Adding utility to carbon materials: introducing dopants using highly soluble metal salts and functionalizing surfaces via bromomethylation
Carbon-based materials have received intense research interest over the past few decades due to their outstanding combination of properties including porosity, non-toxicity, chemical inertness, low density, and electrical conductivity, which has allowed them to find a wide array of applications including supercapacitors, batteries, CO2 capture, fuel cells and catalysis. To expand their utility, a variety of techniques have been developed to enhance their reactivity and functionality. One such method is doping, wherein heteroatoms (i.e. non-carbon elements) are purposefully incorporated into the carbon structure with the goal of introducing new reactivity to the material. In this thesis, several systematic studies were carried out on copper and iron salts as dopants for ordered mesoporous carbons (OMC). It was found that the selection of the counter anion to the metal cation has a profound influence on the resultant OMC’s structure, chemical composition, metal loadings, and the type of metal obtained (i.e. chelated ions or nanoparticles). We applied a host of characterization methods to elucidate the effect that the anion has on the transition metal-doped OMC. Many copper salts were used to create copper-doped OMCs (Cu-OMCs). High copper loadings of about 5-8 wt% were obtained from using Cu(BF4)2-nH2O as the dopant salt, compared to previous loadings of < 1 wt% using iron salts. The copper species was determined to be metallic copper (Cu0) nanoparticles with diameters of about 40-50 nm. The high copper loadings, however, were found to be deleterious for use as sulfur hosts in lithium-sulfur (Li-S) batteries, with reversible capacities about 50% lower than undoped OMCs. The Cu-OMCs were also tested for O2 reduction on rotating disc electrodes (RDEs), but their catalytic performance was found to be quite poor. The same approach of using different anions was applied to iron salts in the context of polymer electrolyte membrane fuel cells (PEMFCs). The anion was found to have a strong effect on the OMCs structure, iron loading, and O2 reduction activity. High iron loadings of above 3 wt% were obtained for some of the soluble salts, but their activity in PEMFCs did not increase appreciably compared to the standard chloride salt.

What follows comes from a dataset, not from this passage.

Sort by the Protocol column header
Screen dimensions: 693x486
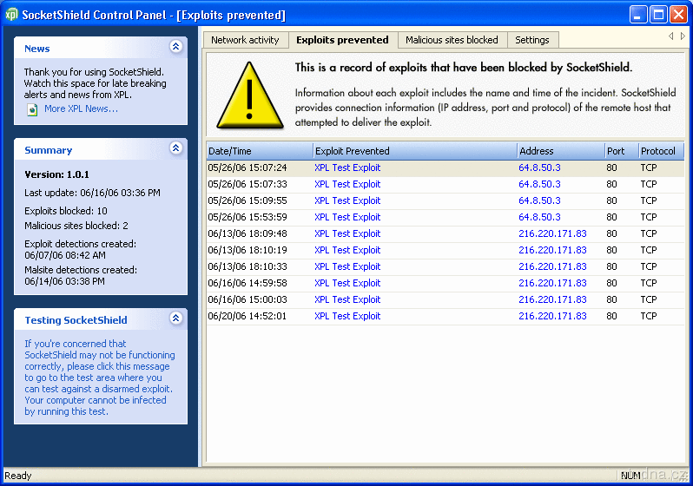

Another method for increasing the utility of carbon materials is grafting or surface functionalization, which consists of covalently attaching small, organic molecules to the carbon surface. In the last part of this thesis, we report a novel grafting method – the bromomethylation reaction. Several carbon materials efficiently and reproducibly undergo this reaction and surface-bound bromomethyl groups are stable for months in ambient conditions. Subsequently, many nucleophiles can substitute bromide resulting in monolayer-functionalized surfaces tailored for a specific application. We employ diallylamine and ethylenediamine as nucleophiles to produce amine-functionalized carbons for use as the conductive additive for sulfur in Li-S batteries. Such carbons exhibit improved performance over their unmodified precursors demonstrating the utility of this two-step scheme for functionalizing carbon surfaces. We hope that this two-step method of introducing organic groups to carbon surfaces will find wide-spread use in many applications.